Initial draft of guided setup (#434)

bastjan · web-flow · commit 1eebd8b39d7d · 2025-10-22T14:43:02.000+02:00
diff --git a/docs/modules/ROOT/assets/images/installation-branching.drawio.svg b/docs/modules/ROOT/assets/images/installation-branching.drawio.svg
diff --git a/docs/modules/ROOT/pages/explanations/decisions/guided-setup-tool.adoc b/docs/modules/ROOT/pages/explanations/decisions/guided-setup-tool.adoc
@@ -0,0 +1,90 @@
+= Guided Setup Tool for Cluster Installations
+
+== Problem
+
+Setting up OpenShift clusters on diverse cloud providers such as cloudscale and Exoscale is a complex, error-prone process requiring technical expertise, manual coordination, loads of state in environment variables (30+), ~100 steps, configuration files, Git repos, and the VSHN portal.
+
+The existing installation workflows are somewhat fragmented and hard to extend due to an array of assorted templates loosely tied together.
+A change in one template can have unforeseen consequences on other parts of the installation process.
+Every new cloud provider requires more branching paths and adds to the overall complexity.
+
+We eventually want to support a fully automated setup, without any manual steps involved.

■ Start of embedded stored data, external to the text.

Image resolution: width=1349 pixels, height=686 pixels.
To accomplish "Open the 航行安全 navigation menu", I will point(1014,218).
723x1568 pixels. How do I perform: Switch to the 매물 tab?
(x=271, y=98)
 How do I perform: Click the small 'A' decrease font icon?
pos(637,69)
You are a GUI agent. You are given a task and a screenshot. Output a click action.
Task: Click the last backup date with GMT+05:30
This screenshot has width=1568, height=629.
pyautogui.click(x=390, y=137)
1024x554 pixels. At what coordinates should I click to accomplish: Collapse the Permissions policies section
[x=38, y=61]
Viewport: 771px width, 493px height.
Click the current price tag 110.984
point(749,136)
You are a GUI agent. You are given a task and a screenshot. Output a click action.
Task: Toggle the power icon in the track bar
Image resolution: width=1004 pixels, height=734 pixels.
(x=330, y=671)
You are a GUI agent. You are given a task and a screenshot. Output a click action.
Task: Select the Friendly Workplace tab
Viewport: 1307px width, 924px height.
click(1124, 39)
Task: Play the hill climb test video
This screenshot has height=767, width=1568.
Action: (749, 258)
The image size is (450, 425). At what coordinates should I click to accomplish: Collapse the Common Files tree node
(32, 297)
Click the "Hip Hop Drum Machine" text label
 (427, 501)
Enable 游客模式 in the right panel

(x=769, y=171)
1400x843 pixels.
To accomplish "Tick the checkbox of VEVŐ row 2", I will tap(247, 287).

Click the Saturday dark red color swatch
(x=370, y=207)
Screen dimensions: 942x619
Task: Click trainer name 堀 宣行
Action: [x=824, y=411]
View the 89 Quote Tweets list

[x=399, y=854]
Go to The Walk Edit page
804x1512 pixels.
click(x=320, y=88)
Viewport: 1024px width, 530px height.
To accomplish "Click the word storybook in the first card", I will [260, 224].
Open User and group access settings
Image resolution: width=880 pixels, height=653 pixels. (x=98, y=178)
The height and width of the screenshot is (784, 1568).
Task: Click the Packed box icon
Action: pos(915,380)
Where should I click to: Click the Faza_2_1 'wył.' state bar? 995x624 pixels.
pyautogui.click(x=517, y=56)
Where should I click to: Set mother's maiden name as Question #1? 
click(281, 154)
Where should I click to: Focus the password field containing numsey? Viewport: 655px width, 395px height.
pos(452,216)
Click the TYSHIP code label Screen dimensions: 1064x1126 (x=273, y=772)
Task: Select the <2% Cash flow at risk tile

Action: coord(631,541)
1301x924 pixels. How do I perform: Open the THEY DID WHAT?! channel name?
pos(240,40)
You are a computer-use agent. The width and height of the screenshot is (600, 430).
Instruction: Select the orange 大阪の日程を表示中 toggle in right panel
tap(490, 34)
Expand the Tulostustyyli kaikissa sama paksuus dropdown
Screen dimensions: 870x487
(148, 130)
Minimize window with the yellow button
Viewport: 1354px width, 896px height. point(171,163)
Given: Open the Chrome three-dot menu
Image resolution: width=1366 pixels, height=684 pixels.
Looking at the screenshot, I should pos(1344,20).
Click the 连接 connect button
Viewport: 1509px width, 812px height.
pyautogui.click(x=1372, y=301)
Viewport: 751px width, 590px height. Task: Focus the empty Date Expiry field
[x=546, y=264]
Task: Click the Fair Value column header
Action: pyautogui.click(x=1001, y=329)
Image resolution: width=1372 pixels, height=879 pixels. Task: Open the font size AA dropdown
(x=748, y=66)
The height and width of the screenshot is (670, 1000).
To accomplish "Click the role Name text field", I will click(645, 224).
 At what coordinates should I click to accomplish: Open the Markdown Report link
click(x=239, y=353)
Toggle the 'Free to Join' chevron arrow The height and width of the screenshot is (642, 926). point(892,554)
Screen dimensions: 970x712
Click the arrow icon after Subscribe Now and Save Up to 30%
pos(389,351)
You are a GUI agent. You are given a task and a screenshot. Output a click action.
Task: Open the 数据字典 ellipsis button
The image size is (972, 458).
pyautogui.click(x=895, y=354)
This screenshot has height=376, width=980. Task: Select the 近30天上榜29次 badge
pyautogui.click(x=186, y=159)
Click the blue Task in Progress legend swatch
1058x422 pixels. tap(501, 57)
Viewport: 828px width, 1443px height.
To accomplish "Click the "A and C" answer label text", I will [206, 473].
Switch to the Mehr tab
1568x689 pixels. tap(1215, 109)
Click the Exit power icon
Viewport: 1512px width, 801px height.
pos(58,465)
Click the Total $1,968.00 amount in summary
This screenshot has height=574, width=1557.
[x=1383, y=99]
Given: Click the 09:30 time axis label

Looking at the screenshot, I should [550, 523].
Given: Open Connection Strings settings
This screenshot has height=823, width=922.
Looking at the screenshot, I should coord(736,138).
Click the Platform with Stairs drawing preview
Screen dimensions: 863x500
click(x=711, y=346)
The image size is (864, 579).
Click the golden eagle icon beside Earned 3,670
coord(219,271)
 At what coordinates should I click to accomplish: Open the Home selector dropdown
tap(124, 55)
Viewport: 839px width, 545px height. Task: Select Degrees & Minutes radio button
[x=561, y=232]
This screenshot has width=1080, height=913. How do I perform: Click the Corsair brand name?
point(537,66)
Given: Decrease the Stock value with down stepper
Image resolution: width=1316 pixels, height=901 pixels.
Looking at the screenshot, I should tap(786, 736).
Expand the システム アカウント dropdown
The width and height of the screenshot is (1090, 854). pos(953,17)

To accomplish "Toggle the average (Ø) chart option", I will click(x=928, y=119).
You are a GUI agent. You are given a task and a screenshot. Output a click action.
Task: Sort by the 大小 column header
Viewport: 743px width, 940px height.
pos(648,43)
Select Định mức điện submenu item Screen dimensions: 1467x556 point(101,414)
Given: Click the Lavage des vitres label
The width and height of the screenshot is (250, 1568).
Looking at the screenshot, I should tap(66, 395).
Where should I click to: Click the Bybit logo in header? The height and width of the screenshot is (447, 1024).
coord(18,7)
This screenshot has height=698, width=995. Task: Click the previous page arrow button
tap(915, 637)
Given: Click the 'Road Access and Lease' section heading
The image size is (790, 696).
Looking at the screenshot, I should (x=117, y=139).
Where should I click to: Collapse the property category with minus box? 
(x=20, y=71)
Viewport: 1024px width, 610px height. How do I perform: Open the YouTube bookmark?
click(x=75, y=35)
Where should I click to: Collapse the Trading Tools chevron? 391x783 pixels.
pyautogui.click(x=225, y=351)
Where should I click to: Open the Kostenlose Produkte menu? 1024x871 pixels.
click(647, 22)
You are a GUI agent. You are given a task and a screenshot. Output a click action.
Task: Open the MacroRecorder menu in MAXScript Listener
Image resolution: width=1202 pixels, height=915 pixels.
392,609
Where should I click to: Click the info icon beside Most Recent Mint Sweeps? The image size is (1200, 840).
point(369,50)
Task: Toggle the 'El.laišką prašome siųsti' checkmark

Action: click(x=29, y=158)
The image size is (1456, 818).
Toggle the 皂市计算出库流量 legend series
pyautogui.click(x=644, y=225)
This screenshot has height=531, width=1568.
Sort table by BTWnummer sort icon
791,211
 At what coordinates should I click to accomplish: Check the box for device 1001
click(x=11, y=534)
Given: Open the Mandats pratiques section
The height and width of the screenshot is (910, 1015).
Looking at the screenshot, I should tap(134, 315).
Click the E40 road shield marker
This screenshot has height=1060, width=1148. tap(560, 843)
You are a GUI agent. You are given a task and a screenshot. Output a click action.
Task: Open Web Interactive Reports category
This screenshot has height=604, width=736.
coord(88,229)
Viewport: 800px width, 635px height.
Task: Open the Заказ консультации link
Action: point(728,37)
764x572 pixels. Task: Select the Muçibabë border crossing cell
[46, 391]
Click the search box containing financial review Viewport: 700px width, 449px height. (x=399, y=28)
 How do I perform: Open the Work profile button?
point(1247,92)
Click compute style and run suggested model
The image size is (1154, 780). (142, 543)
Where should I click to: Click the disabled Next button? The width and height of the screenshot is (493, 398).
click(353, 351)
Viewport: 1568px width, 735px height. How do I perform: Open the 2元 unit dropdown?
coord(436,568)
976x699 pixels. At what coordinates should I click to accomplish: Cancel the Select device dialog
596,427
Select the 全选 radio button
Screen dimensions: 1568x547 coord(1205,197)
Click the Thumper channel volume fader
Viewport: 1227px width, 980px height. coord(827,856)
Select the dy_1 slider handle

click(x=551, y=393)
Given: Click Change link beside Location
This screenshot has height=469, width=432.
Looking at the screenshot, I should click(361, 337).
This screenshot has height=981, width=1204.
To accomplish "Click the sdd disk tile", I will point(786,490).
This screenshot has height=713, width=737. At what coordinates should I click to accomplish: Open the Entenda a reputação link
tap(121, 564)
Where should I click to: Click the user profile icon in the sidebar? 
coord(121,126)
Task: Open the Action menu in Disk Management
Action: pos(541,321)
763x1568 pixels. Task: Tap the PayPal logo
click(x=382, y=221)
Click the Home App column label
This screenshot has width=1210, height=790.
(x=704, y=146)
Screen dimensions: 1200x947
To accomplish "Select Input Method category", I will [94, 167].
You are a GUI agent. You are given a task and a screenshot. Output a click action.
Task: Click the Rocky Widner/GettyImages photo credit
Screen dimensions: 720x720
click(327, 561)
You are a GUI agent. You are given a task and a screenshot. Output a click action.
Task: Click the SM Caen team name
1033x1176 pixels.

+As we're not there quite yet and might never be, we need a solution where we can gradually automate more and more steps.
+
+
+.An example of the branching complexity in the installation process
+image::installation-branching.drawio.svg[alt="installation branching",width=400]
+
+=== Goals
+
+* Guide users through the necessary steps, ensuring all prerequisites are met before proceeding.
+* Allow user input where necessary.
+* Abstract away cloud provider specifics to ensure a consistent and repeatable deployment process.
+* Allow error recovery and resumption of interrupted installations.
+* Enable gradual automation of the setup process, reducing the need for manual intervention over time.
+* Allow easier iteration of interconnected steps/templates without breaking the overall installation process.
+
+== Non-Goals
+
+* Fully automated setup without any manual steps involved (at least not initially).
+* Replacement of existing tools like `openshift-install` or `terraform`, but rather complementing them.
+
+== Proposals
+
+=== Proposal 1: Use config management tool (for example Ansible) to create a guided setup tool
+
+We use a configuration management tool like Ansible to create a guided setup tool that orchestrates the installation process.
+
+There is a myriad of existing config management tools (Ansible, SaltStack, Puppet, Chef, etc.).
+Some of them allow for interactive prompts and guided workflows.
+Most of them also have good support for modularization, allowing us to break down the installation process into smaller, manageable tasks or roles.
+We can create a series of playbooks or roles that represent each step of the installation process.
+
+State management and interruption handling isn't trivial with most of these tools, but can be achieved with some custom logic and careful planning.
+Most tools don't have a single state file that can be modified easily by the user, which makes it harder to resume from a specific point after fixing an issue in the state.
+
+==== Advantages
+
+* Big ecosystem
+* Mature tooling
+* Active community
+
+==== Disadvantages
+
+* Complexity in setup, configuration and maintenance
+* Not every framkework has good support for interactive prompts
+* State management can be tricky, especially when dealing with interrupted installations and resuming from a specific point.
+* Learning curve for team members unfamiliar with the chosen tool.
+
+=== Proposal 2: Write a custom guided setup tool
+
+We develop a custom tool tailored specifically for our installation process, focusing on the unique requirements and challenges we face.
+
+A big focus can be put on state management and interruption handling, allowing users to easily resume from where they left off.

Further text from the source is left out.